The five-year survival rate for patients with FLT3-ITD AML has been reported at approximately 20%, according to Daiichi.

With the approval in hand, Daiichi says it aims to make Vanflyta available in the U.S. in the coming weeks. Daiichi picked up the therapy way back in 2014 when it snapped up San Diego’s Ambit Biosciences for $410 million. Prior to that acquisition, Ambit had been working with Astellas under a $40 million pact centered on quizartinib and other FLT3 inhibitors.  

The FDA’s approval hinged on results from Daiichi’s QuANTUM-First trial, which showed Vanflyta plus chemotherapy in three phases of treatment—induction, consolidation and maintenance—plus as a maintenance monotherapy, slashed the risk of death by 22% versus standard chemotherapy alone.

Vanflyta carries a boxed warning for QT prolongation, or an extended interval between the heart contracting and relaxing, plus other heart risks. Given the risks the medicine carries, Vanflyta will only be available under certain circumstances through the Vanflyta Risk Evaluation and Mitigation Strategy.

While quizartinib has been approved in Japan since 2019, the drug has had a considerably tougher go of things in the U.S. In fact, the FDA first slapped down the med just three days after it scored its initial Japanese green light four years back.

Things started to look up for Vanflyta in the U.S. after the drug posted positive phase 3 survival data last June. With that trial win in its back pocket, Daiichi prepared regulatory filings around the world.

Matters took a slight turn in late April, when the FDA delayed its decision on quizartinib by three months to July.

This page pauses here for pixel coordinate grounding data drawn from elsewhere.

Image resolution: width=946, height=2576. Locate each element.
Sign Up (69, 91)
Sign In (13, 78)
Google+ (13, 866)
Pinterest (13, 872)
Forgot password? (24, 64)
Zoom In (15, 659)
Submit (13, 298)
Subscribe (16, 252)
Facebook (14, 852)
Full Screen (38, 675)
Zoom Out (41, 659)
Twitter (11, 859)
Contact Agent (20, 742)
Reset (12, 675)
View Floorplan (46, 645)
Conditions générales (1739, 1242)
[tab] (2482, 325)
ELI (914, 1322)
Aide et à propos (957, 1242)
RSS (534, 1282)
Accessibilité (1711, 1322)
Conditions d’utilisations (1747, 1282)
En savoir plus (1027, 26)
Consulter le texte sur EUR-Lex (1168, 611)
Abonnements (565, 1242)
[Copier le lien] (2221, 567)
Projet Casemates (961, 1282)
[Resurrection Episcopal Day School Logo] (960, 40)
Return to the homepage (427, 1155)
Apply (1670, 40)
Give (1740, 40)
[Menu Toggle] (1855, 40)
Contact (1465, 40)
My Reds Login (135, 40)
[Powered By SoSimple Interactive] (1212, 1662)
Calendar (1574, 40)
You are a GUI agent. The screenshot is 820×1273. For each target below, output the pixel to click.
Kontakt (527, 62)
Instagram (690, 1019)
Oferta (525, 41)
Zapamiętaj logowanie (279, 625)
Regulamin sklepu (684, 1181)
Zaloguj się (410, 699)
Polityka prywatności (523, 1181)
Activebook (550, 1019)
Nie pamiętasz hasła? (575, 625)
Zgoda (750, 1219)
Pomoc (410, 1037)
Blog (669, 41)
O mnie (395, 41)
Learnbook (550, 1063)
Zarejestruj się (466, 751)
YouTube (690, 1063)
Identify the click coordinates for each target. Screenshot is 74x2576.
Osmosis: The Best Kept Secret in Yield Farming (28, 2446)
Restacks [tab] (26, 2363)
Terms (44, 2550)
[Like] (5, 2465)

The regulator wasn’t concerned about the drug’s data; rather, it needed more time to review proposed updates to Daiichi’s safety monitoring program.

But the approval doesn’t necessarily mean Vanflyta will have an easy go in a competitive market. Novartis’ Rydapt and Astella’s Xospata have already beaten Daiichi’s drug to the American market, with both treatments also targeting FLT3 gene mutations.

Daiichi will likely have to depend on its medicine’s green light across three phases of treatment to help separate Vanflyta from the rest of the AML pack.

For all of 2022, Astella’s Xospata brought home (PDF) 46.6 billion Japanese yen (about $330 million). Novartis, for its part, doesn’t include Rydapt sales on its list of reported product revenues, which are capped on the low end by Afinitor/Votubia at around $500 million.